I'm using dry shampoo or baby powder (depends on what's closer to grab) between washes for almost two years now and I haven't noticed any damage or build-up. I S&D monthly and microtrim every 4 months and that is all, my hair is not damaged and is not excessively shedding. So I guess it has to work for some of us ... I try to use it sparingly though because it does cost quite a lot if you use it often, but I cannot imagine life without it. And the volume I get ... I love it even more than freshly washed hair. So to each their own ;)

And I also have a feeling that it helps with my seborrheic dermatitis because it dries up my scalp and the pain and itching are less intense.

letibear
January 7th, 2012, 12:34 PM
It may seem counter-productive, but has anyone tried combating oily hair by washing LESS often? I know if I were to wash my face too much, and not use a moisturizer, my skin would in turn produce even more oil to compensate. Might the scalp work the same way? I am going to try it, and leave conditioner on ends only.

teela1978
January 7th, 2012, 01:35 PM
It may seem counter-productive, but has anyone tried combating oily hair by washing LESS often? I know if I were to wash my face too much, and not use a moisturizer, my skin would in turn produce even more oil to compensate. Might the scalp work the same way? I am going to try it, and leave conditioner on ends only.

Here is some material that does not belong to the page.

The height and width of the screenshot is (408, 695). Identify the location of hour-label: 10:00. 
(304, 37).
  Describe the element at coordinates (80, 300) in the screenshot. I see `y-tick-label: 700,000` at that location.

Some members have found that using gentler shampoos, or washing less often with their normal shampoo reduced their oil production. It doesn't work for everyone though (tried it for a month or two, on more than one occasion, just ended up greasier and with little scalp pimples each time). Everyone's head is different and it really depends on your own body's biochemistry.

PennyLaneDream
January 7th, 2012, 04:33 PM
Though I agree you should try and stay away from dry shampoo as much as possible if you need a quick fix I find that a little bit of baby powder (as others have mentioned) works well and surprisingly corn starch actually works really well too. Again, if you use it sparingly you would probably be fine.

AshleyTheRed
January 7th, 2012, 06:12 PM
Don't bother with stuff specially sold as dry shampoo. Baby powder or cocoa powder work perfectly well. BUT.

You're typing yourself as a wavy. If you want to maintain maximum wave, that means no brushing. And dry shampoo requires brushing and rather a lot of it, so it is better suited to maintaining a straight look. The way it works is you apply the powder to your dry scalp, comb it through your hair, and then brush until all the powder residue is removed. A boar bristle brush works well. Then wash the brush after.


I have used baby powder before when I had to go to work and was on the move a lot.


It may seem counter-productive, but has anyone tried combating oily hair by washing LESS often? I know if I were to wash my face too much, and not use a moisturizer, my skin would in turn produce even more oil to compensate. Might the scalp work the same way? I am going to try it, and leave conditioner on ends only.

I've tried that. Not for me. In the winter I wash 3-4 times a week, and I wash 2-3 times a week in the summer.